An exact copy, beginning at the line containing "1523x561 pixels." and ending at the final line of the records that follow, is the answer; it has no pictures and no other text.

╭─ DATA

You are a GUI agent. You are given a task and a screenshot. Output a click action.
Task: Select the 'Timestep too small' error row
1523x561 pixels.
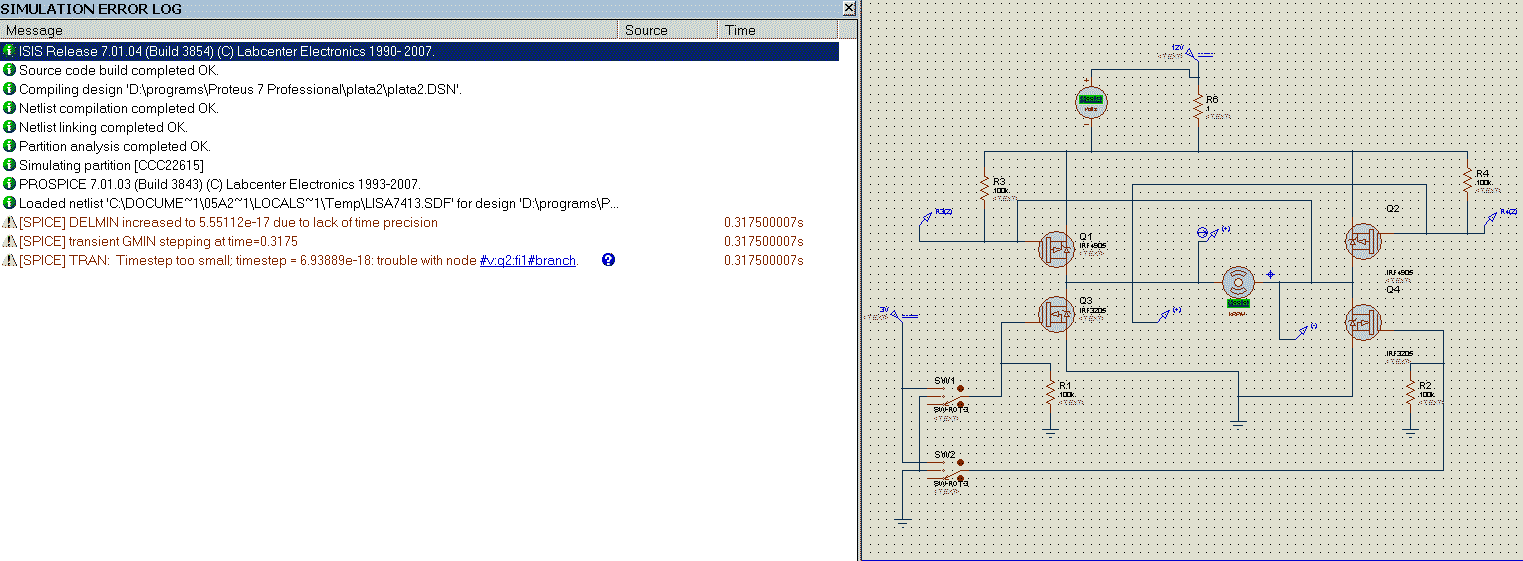(300, 261)
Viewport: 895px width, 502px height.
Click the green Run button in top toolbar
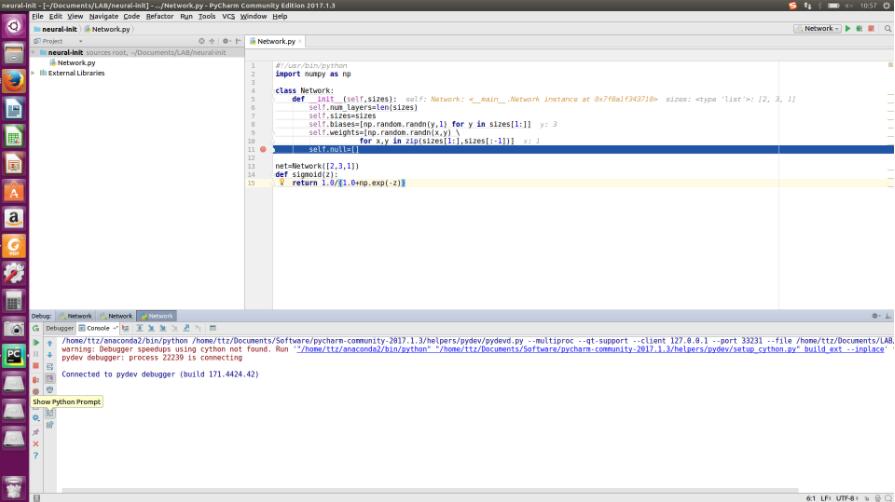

╰─

THE COMPLETED TASK =
1523x561 pixels.
(300, 261)
Viewport: 895px width, 502px height.
Click the green Run button in top toolbar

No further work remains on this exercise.